## PAGE EXCERPT
________________________

And I think one thing, of course, I think the easy part is when founders are like, "I don't know how to." Which is, "I don't know how to storytell." Because that's an easy part. That's this is like, "Let's go to the deck." This is a far off, but I've seen a lot of founders who will say, "I choose not to." They almost look at speaking better as a bad thing, or evil thing, or a deceptive thing. They're very much like, "The numbers should speak for myself. The business should speak for itself. To some extent, the deck should speak for itself." And those are the ones where I really have the toughest time having a conversation with, because it's not a transactional one-hour conversation where you can crush the storyline with a whiteboard, but it's a deeper conversation.

 

And to be honest, I do my time and I tell them, I say, "I can help you this far, but if you want to be a founder, you've got to communicate to create some of this." Anyway, I think I'm just sharing about how I feel. I'm wondering if you see that in your practice and what you see as well?

 

Robbie Crabtree: [00:42:19] 100%. You see those two areas, either I don't know how, or I don't want to. And you have a lot of people who are very technical or maybe they're scientific, they're engineers, things of that nature. And they agree, the technical aspects, just speak for itself, the features should speak for itself, the numbers should speak for themselves. Here's the thing, you can make all those things part of your story, those can tell a story. That is actually the interesting thing is you don't have to be story or numbers, it's both. You use the numbers to tell the story. So you can still do it in a way that's compelling.

 

It's this idea of people want to believe that humans actually operate where if we think of the saying, don't judge a book by its cover, people want to think that that's reality, but it's not. There's a reason book covers matter so much. You go into a store or look on Amazon and the book cover 100% matters. It's like, why are we putting our head in the sand saying, "Oh, well, don't judge a book by its cover." You know what you're saying there when you're a founder and you're saying, I don't want to, storytell, you're saying, oh, the cover doesn't matter, they'll just get to the numbers and be like, 'We're good.'" Guess what? If you don't have a compelling cover, they don't care because your customer isn't going to care if you don't have a good cover.

 

Your customer isn't going to get the numbers, the customer isn't going to connect with you. You're going to have no business brand, you're going to have no moat around yourself. There's going to be no reason that anybody wants to come to work with you as an employee. There's going to be no reason your customers are loyal to you. If you have the best product, they'll stay with you, but then someone's going to replace you and then they're going to move on to that one. The story is what allows people to connect. There's a reason throughout human history that we love stories. Why did the Iliad and the Odyssey still exist to this day?

 

They started thousands of years ago and they were told through oral tradition and they were told to teach lessons, but they were entertaining at the same time, and that's why they continue to get passed on, and pass on to the point that they got written down by Homer, to the point that they end up getting made into movies, whether that's Troy or a remake like O Brother, Where Art Thou? And I'm sure we'll see more in the future because those stories matter. The idea of the Trojan Horse, we all know what that means. And that comes from the story of the Elliot. So if we really think about it, if we can start tying some of these founders to, "Let's talk about history, let's go into great historical moments and talk about why they tell it in story format."

________________________

[Word and element location records]

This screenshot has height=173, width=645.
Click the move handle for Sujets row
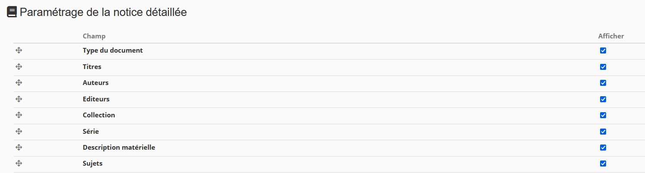coord(19,164)
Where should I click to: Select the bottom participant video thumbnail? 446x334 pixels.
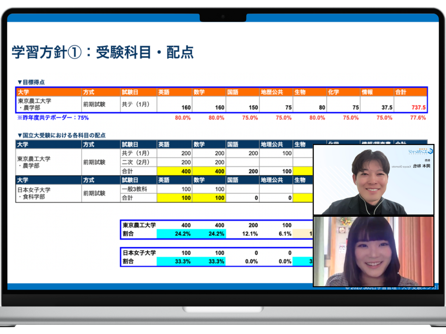pyautogui.click(x=374, y=251)
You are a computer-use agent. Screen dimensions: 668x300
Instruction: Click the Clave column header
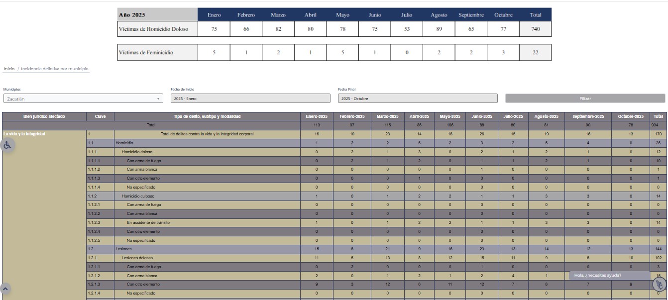coord(100,116)
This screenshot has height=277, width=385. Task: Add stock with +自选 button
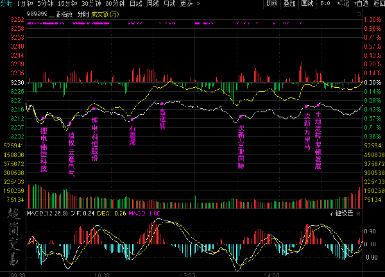click(x=361, y=3)
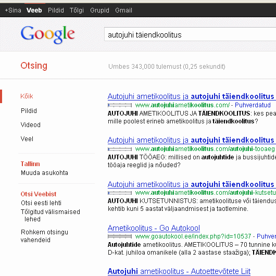This screenshot has width=276, height=276.
Task: Select Tõlgitud välismaised lehed filter
Action: 51,215
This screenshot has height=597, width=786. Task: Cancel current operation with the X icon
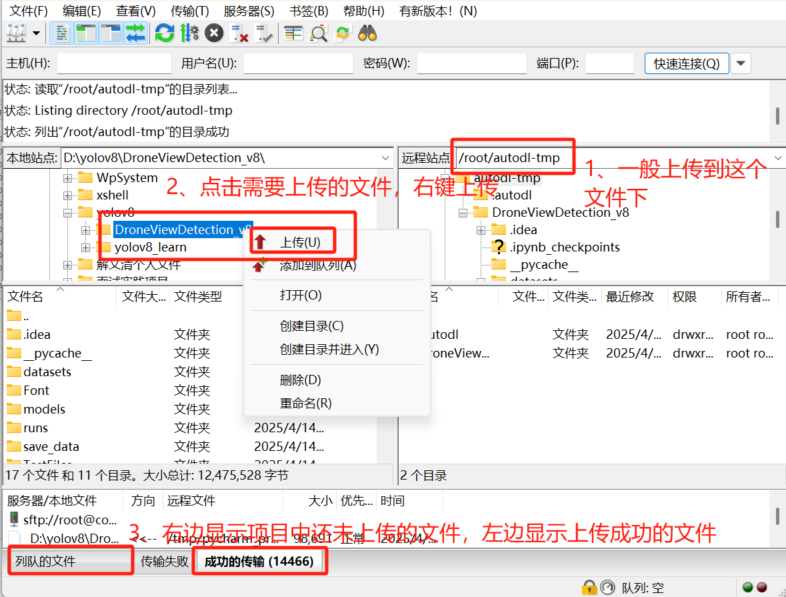[x=214, y=33]
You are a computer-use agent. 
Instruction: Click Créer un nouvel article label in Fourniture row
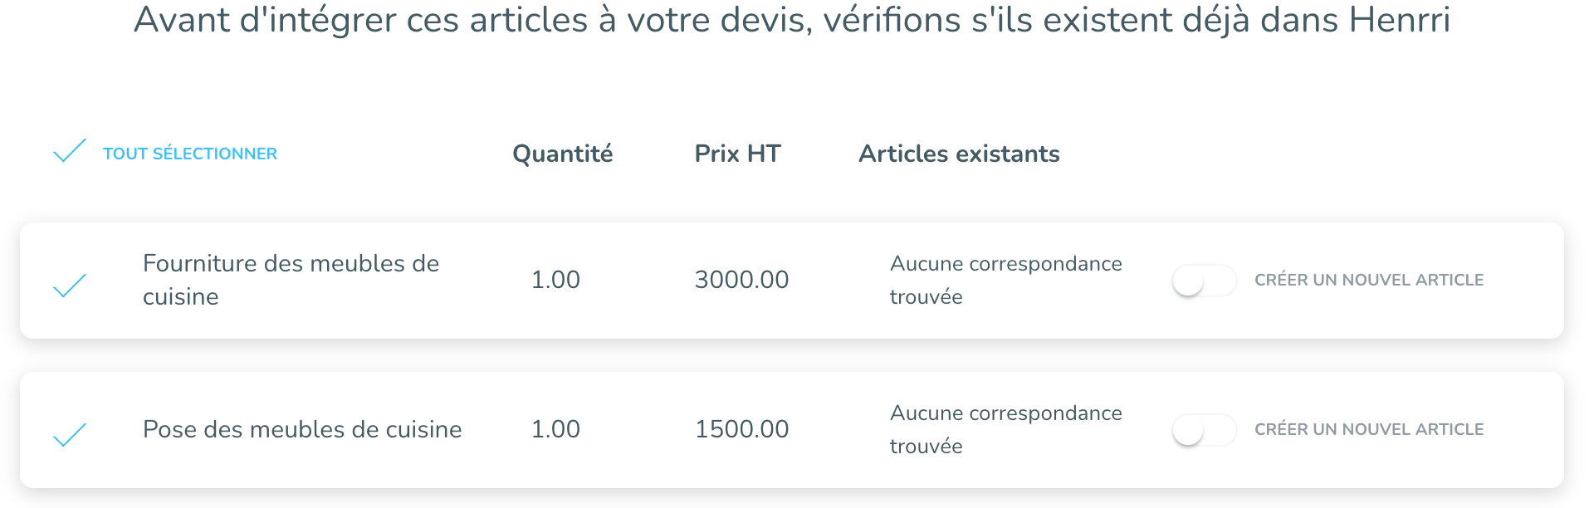[1369, 281]
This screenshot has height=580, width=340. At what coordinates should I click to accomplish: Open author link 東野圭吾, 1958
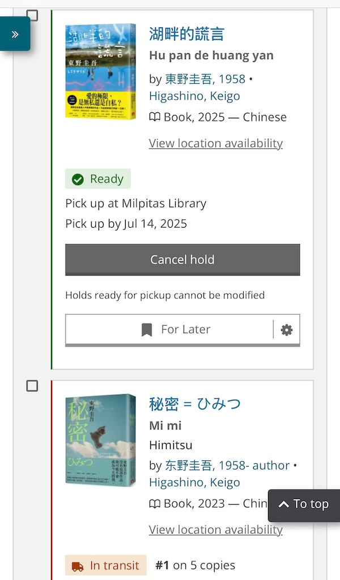(x=205, y=79)
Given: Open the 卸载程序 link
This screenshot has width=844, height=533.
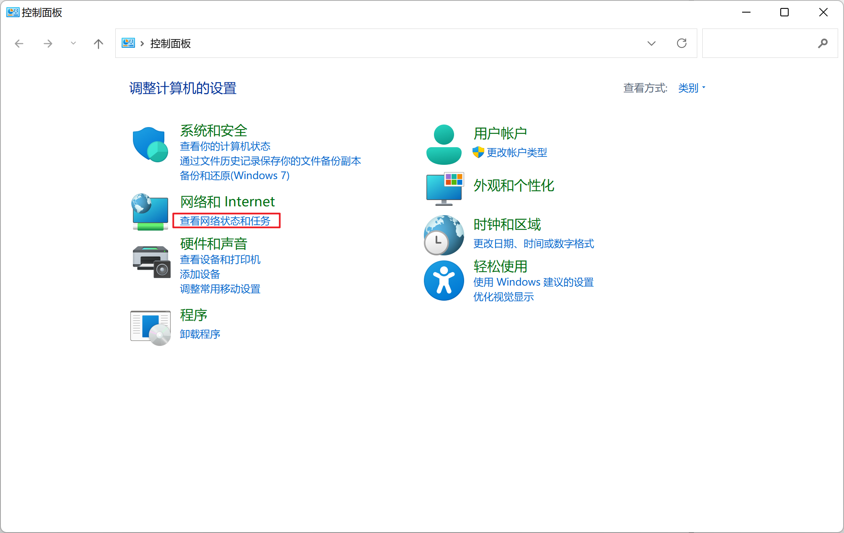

________________________

## WHAT YOU SHOULD DO
Please write the next part of the transcript about founders and storytelling, beginning after its final sentence.

## THE RESULT
 

So that's what I have to do when I'm dealing with the founder who's maybe like, "I don't want to tell the story." I'd be like, "Let's go through this." I can basically pull out all these examples and be like, "Let's do this thing, and now tell me what you see in common about them." And then they start to pick up on it. And the ones who are like, "No, I'm not going to tell a story," I don't work with them. I'm not going to bang my head against the wall when I know what works. I know it'll work on a human psychological level, I know it'll work when it comes to pitching. I know it'll works when it comes to being a speaker. And that's telling a great story.

 

And it doesn't mean you're telling a fairy tale, it means you're telling it in a narrative art, that you're taking your audience on an adventure, on a journey, where they feel like they're a character in the story, but it doesn't mean that it's some make-believe and fluffy language and all sorts of things. In fact, many times story arts, I've worked with people who are VCs and trying to get better at pitches to the partners in their VC firm, and they'll have 30 seconds to deliver a pitch. And I'm like, "We can still make that pitch have a narrative art." So you can still tell a story even a 30-second little bit, if you do it right. It just takes a lot of work and a lot of understanding of how best to structure that.

 

So I push back on the people who say I don't want it, and say, "We can either fix that mindset or we cannot work together because that's just the way it's going to end up being." I don't need to deal with that issue.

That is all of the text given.